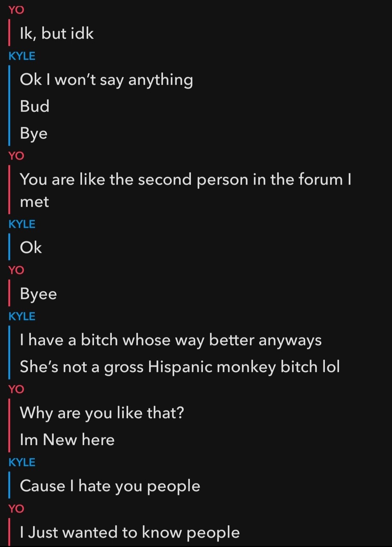
Task: Tap the message ending with 'bitch lol'
Action: (x=180, y=367)
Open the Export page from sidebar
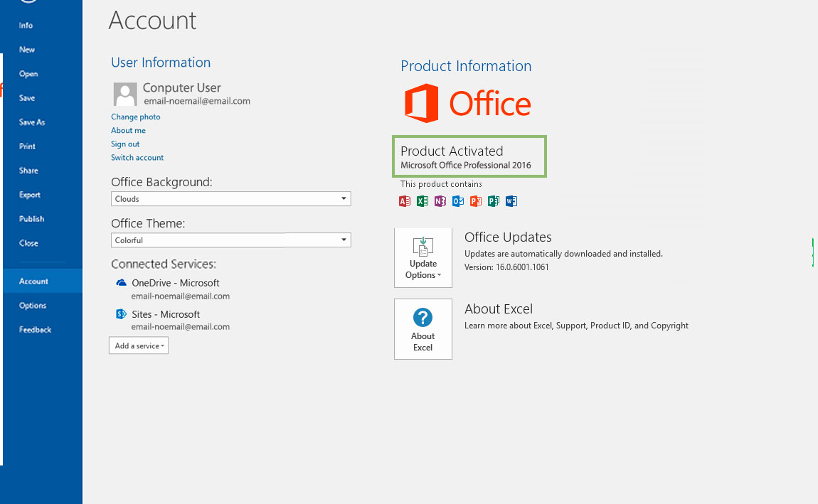 [x=30, y=195]

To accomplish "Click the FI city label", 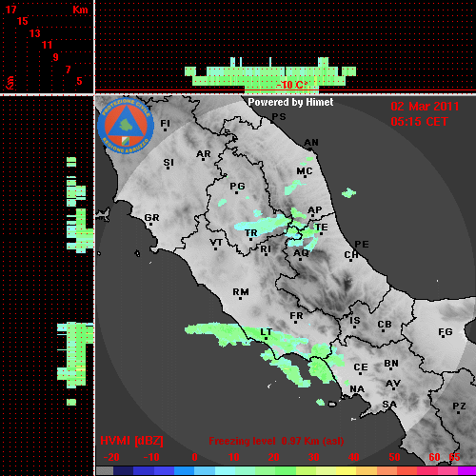I will pos(165,123).
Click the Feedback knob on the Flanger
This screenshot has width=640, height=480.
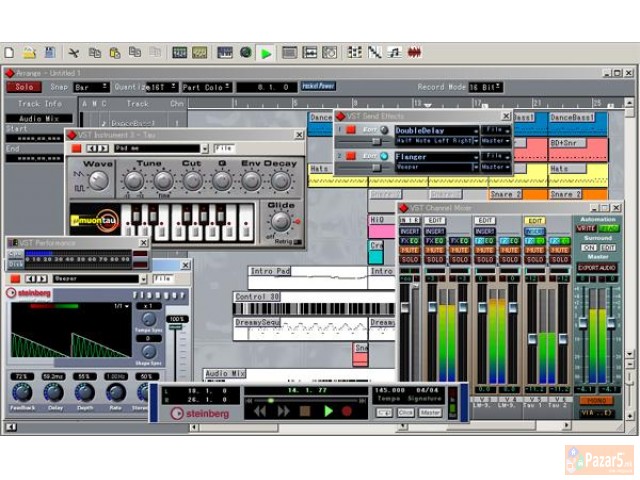tap(20, 391)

» **Directions**:
Output precisely the lines in the material above from the line containing "Click the Feedback knob on the Flanger" through its last line, and omit pictures.

» **Result**:
Click the Feedback knob on the Flanger
This screenshot has width=640, height=480.
tap(20, 391)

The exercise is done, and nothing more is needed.